The data underpinning IHAD
This chapter looks at the data used to construct IHAD 2021. All data is from the 2021 Census of Population and Housing.
The candidate list of variables
Variables from the Census were included in the initial candidate variable list for IHAD if they were deemed to be related to the definition of advantage and disadvantage that the IHAD is intending to capture. The same candidate variable list from the Experimental IHAD 2016 was used for IHAD 2021, excluding the dwelling internet connection variable as noted in Variables underpinning IHAD. The candidate variables fall into a multi-dimensional framework. The dimensions are:
- housing,
- family,
- education,
- occupation, and
- miscellaneous.
Constructing the variables
Specifications
IHAD is constructed from 2021 Census data, with variables derived as binary indicators. Variables typically relate to persons but also relate to families or dwellings. Family and person level variables have been derived at the household level. For example, for the candidate variable ‘households where the person with the highest educational attainment has a Bachelor Degree or above’, the highest qualification for all in scope persons in the household is considered and if one person has a Bachelor Degree or higher, the derived variable has a value of 1. If no people in the household have a Bachelor Degree or higher, the value is 0. For the candidate variable ‘households where all people aged 15 years and over are unemployed’ if all in scope people aged 15 years and over in the household have labour force status unemployed, the derived variable will have a value of 1, otherwise it will have a value of 0. In most cases, the indicator specifications were based on the Experimental IHAD 2016 specifications. Some minor changes were made to reflect updates to the Census 2021 variable coding. The Appendix contains detailed descriptions of the indicator specifications used for all the IHAD variables.
Scope
The scope of the IHAD is private dwellings that were occupied on Census Night. Non-classifiable occupied private dwellings (e.g. dwellings that only contained visitors) and unoccupied private dwellings were excluded. This accounted for approximately 1.6 million dwellings or 14.5% of all private dwellings. Approximately 1.0 million (9.6%) were unoccupied private dwellings; 0.5 million (4.9%) were non-classifiable occupied private dwellings. Non-private dwellings, offshore, migratory, and shipping were also excluded. Note that residents in boarding houses and hostels are not included as these are classified as non-private dwellings.
Census (all private dwellings - in scope dwellings) | Excluded from index | % |
---|---|---|
10.85 - 9.28 million dwellings | 1.58 million dwellings | 14.5 |
Persons temporarily away from home
The IHAD is calculated based on the characteristics of persons who are both usually resident in a household and enumerated in that household on Census Night. If all usual residents of a household aged 15 or more were away from home on Census Night, that dwelling would be out of scope of the IHAD.
Persons temporarily overseas on Census Night are out of scope of the Census, and thus Census data is not available for those persons. Persons staying elsewhere in Australia are in scope of the Census, but they are not able to be associated back to their dwelling of usual residence, and therefore their characteristics as measured in the Census are not able to be used in the derivation of the household level variables used in the index.
##############################
## GIVEN TASK A
Can you return, unchanged, the stretch of the listing that opens with the line containing "Where should I click to: Click the" and closes with the line containing "click(276, 631)"?
## GIVEN TASK B
Could you supply the next part of the text on the data underpinning IHAD 2021, starting after its final sentence?
##############################
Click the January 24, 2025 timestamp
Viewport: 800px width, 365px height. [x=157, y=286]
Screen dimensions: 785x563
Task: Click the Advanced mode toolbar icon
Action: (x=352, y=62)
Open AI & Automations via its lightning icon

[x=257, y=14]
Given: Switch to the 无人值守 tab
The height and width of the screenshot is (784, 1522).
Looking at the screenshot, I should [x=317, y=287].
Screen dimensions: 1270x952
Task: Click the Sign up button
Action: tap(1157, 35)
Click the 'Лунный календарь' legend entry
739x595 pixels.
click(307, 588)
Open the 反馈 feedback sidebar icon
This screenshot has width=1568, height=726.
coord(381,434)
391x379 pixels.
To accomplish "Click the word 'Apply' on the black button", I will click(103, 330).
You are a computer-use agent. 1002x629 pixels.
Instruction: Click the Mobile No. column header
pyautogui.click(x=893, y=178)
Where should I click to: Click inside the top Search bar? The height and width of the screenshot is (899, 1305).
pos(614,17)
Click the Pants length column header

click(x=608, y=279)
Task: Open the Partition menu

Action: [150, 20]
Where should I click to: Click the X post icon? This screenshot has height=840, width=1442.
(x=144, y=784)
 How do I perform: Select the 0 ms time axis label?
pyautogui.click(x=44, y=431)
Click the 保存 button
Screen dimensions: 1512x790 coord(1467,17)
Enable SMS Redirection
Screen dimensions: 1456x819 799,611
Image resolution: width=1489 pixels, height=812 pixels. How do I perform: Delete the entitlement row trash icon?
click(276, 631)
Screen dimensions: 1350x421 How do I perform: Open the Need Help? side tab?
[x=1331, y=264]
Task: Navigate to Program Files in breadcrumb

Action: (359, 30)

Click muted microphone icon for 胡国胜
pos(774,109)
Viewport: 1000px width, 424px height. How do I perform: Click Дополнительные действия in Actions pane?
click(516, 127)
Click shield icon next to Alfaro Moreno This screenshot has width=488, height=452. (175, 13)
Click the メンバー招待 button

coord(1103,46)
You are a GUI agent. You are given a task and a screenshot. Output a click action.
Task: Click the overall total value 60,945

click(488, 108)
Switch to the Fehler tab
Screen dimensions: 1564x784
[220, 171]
##############################
## EXERCISE OUTPUT A
Where should I click to: Click the X post icon? This screenshot has height=840, width=1442.
(x=144, y=784)
 How do I perform: Select the 0 ms time axis label?
pyautogui.click(x=44, y=431)
Click the 保存 button
Screen dimensions: 1512x790 coord(1467,17)
Enable SMS Redirection
Screen dimensions: 1456x819 799,611
Image resolution: width=1489 pixels, height=812 pixels. How do I perform: Delete the entitlement row trash icon?
click(276, 631)

## EXERCISE OUTPUT B
If one or more usual residents were away, but at least one person was at home on Census Night, then that dwelling remains in scope of the IHAD and an index value would be calculated for that household. However, the persons temporarily away from that dwelling would not have their characteristics contributing to the index value for that household; only those persons present will. This may result in a different level of advantage or disadvantage being calculated for that dwelling than would have been the case had all persons usually resident in that dwelling been at home on Census Night. Around 4.8% (0.44 million dwellings) of in scope dwellings had one or more usual residents away from home on Census Night.
An example of this situation would be a one family couple household with two adults usually resident. One member of the couple is unemployed and was at home on Census Night, while the other person was travelling for work-related reasons. The person characteristics used in the calculation of the IHAD are based only on the characteristics of the (unemployed) person that was home on Census Night.
Exclusions
Rules for the minimum number of persons and dwellings for an area to receive an index score has been a feature of SEIFA since its inception following the 1986 Census. In the Statistical Areas Level 1 (SA1) and Statistical Area Level 2 (SA2) data cubes available in the Data downloads section, IHAD quartile percentages will not be provided for SA1s or SA2s that do not have a SEIFA score. Refer to Areas without a SEIFA score for more information about these excluded areas.
Missing responses
Data quality considerations for construction of an index at household level centre on the level of non-response to Census questions. Overall non-response was relatively low (around 0-6%) and fairly consistent across candidate variables, with the exception of equivalised total household income (HIED and level of highest educational attainment (HEAP) (around 7-11%). Please refer to the Census of Population and Housing: Census Dictionary, 2021 for details about these variables.
Due to partial non-response from some Census respondents, some households could not be included in the IHAD construction without some action to account for missing values within candidate variables. For example, for the candidate variable ‘Households where all people aged 15 years and over are unemployed’, if someone within the household does not indicate their labour force status, it may not be possible to assign a value for this candidate variable.
Two actions to deal with missing data have been applied:
- removal of households with high numbers of non-response
- imputation of missing values
Removal of households with high numbers of non-response
Households with 10 or more missing candidate variable responses have been removed. This number is consistent with the Experimental IHAD 2016 and was chosen because it tended to correspond to dwellings where most person-based variables were coded as 'not stated' (Wise and Williamson, 2013). Approximately 0.5% of in scope households (43,726) were removed; the proportion of households with 3 or fewer missing candidate variable responses was approximately 97.5%.
Imputation of missing values
Wise and Williamson (2013) noted that if ‘not stated’ responses are grouped with records that do not have a particular disadvantaging characteristic, then there is an implicit advantage being assigned to those individuals. They recommended that imputation should be performed where appropriate.
Missing values for household, family, and person level Census variables that were required have been imputed. The method used randomly assigned missing responses for a given variable to one of the allowed responses, based on the frequency proportions for the variable at the national level. As a result, the distribution of the imputed responses for most of the variables being treated aligned within reasonable bounds with the original distribution of non-missing responses.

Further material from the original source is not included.